To be done
In the excerpt on noncommutative field theory below, what extra factor do the vertices of the Feynman rules contain?

Now, I am getting to the key point. The Lagrangian of a noncommutative field theory is almost the same thing as the Lagrangian of a commutative field theory you know; the only difference is that all products of fields in your Lagrangian have to be replaced by the star products. For example, if you have a \(\lambda \phi^4\) theory, it contains a similar term in the Lagrangian. If you replace
\[\phi^4 \quad{\rm by}\quad \phi*\phi*\phi*\phi\] and if you do it with all the terms in the Lagrangian, you will get the Lagrangian of the corresponding noncommutative field theory. There are many things to learn about such theories.
For example, the bilinear terms also have to use the star-product but if you replace the star-product by the normal product in these terms, you won't change the Lagrangian. So the star-product only affects the higher-order terms. And the Feynman rules are almost identical to the normal Feynman diagrams: the vertices just contain an extra phase, \(\exp(ih_{mn}p^m p^n)\), whose exponent (the angle) is bilinear in the attached momenta and \(h\) is linear in \(\theta\): the momenta were created simply from the derivatives inside the exponent defining the original star-product in the position representation. Because of this phase, the diagrams actually get more convergent in the UV and things become simpler, not harder. There are lots of discussions how these theories exhibit the UV/IR mixing: some ultraviolet divergences are traded with infrared ones etc.

Information given
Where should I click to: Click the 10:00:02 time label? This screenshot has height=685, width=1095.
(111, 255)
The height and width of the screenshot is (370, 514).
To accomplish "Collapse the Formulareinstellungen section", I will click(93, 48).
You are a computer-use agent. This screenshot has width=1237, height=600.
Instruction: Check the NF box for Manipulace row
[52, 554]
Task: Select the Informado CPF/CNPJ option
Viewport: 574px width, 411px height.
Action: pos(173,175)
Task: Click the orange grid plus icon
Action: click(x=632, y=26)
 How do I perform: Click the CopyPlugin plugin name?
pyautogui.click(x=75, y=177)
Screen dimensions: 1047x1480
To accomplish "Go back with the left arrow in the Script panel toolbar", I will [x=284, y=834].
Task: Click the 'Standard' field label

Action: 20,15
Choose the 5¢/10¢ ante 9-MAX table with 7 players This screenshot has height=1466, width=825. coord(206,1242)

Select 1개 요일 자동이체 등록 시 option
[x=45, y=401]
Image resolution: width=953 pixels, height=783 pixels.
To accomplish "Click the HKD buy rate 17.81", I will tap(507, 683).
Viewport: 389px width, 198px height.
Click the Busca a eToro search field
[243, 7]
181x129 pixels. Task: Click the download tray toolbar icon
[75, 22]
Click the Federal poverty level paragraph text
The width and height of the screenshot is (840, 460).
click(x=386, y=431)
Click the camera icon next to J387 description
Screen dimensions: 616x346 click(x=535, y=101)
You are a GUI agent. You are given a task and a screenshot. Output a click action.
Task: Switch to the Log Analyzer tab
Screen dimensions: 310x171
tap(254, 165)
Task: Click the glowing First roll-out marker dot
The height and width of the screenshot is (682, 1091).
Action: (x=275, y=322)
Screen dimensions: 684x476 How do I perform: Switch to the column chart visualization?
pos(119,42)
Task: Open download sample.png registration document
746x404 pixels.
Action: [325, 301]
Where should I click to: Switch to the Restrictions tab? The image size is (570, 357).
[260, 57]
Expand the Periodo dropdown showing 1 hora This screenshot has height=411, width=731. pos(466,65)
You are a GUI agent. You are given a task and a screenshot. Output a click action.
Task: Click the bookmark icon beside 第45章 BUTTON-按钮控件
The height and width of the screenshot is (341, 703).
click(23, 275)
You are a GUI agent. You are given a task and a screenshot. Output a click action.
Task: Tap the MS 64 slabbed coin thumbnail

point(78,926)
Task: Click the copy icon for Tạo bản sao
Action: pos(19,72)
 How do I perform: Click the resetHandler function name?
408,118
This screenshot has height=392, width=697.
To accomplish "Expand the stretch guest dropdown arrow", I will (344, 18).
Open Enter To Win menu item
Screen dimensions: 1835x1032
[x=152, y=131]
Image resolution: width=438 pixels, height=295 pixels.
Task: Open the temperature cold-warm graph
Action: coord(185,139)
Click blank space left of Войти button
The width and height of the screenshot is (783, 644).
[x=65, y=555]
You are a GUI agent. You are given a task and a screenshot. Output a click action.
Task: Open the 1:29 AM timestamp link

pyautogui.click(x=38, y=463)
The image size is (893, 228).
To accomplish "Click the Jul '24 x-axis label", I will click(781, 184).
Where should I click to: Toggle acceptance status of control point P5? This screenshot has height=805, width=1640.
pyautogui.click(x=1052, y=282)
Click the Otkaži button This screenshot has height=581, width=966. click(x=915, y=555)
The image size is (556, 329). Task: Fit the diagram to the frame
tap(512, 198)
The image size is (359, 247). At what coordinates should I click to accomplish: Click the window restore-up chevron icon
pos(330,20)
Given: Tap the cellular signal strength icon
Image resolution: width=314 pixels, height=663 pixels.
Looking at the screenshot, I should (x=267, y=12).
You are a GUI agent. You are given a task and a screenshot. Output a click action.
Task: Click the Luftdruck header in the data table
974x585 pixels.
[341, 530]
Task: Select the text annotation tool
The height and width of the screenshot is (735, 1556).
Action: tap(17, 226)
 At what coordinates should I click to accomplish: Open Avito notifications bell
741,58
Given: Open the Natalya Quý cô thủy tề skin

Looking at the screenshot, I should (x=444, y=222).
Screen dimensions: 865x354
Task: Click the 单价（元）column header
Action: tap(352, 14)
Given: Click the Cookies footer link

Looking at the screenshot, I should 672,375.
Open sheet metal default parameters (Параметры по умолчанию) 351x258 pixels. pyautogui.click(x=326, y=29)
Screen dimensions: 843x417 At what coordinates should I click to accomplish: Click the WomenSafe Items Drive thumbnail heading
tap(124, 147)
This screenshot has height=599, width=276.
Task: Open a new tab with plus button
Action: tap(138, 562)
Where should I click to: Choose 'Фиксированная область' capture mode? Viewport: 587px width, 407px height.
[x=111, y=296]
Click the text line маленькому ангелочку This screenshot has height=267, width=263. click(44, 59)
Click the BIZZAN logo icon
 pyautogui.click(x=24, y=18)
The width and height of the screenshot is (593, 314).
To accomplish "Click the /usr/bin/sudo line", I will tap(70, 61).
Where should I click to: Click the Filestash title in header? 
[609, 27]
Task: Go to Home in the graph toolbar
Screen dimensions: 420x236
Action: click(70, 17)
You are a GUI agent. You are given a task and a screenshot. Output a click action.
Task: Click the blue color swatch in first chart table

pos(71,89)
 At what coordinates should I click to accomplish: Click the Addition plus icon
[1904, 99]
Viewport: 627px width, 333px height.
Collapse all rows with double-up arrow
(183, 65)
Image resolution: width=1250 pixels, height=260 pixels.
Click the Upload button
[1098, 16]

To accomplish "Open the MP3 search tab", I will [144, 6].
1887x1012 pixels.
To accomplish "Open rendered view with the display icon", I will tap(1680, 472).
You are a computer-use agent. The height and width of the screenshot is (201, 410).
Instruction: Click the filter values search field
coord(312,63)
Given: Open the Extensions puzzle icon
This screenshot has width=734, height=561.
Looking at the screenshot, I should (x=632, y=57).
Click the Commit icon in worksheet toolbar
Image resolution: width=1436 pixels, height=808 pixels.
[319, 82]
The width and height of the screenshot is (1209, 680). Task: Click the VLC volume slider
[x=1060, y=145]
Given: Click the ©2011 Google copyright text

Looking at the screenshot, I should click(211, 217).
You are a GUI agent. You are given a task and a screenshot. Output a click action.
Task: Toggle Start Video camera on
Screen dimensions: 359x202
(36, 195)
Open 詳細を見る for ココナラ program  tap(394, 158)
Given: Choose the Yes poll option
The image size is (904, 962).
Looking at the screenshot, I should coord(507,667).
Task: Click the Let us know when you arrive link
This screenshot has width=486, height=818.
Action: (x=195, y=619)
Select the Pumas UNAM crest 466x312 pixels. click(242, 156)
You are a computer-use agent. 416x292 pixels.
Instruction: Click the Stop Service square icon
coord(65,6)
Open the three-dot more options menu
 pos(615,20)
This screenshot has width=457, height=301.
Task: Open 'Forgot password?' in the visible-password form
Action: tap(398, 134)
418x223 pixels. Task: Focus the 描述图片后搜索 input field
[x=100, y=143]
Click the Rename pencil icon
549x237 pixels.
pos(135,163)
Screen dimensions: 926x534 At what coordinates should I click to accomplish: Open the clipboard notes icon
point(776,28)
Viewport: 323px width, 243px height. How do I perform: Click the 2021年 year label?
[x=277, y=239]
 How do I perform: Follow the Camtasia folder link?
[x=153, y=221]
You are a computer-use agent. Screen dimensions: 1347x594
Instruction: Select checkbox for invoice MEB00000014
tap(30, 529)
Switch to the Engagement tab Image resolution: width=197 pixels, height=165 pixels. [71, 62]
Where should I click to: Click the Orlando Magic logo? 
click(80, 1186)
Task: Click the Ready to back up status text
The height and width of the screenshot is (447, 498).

The output
An extra phase, \(\exp(ih_{mn}p^m p^n)\), whose exponent is bilinear in the attached momenta.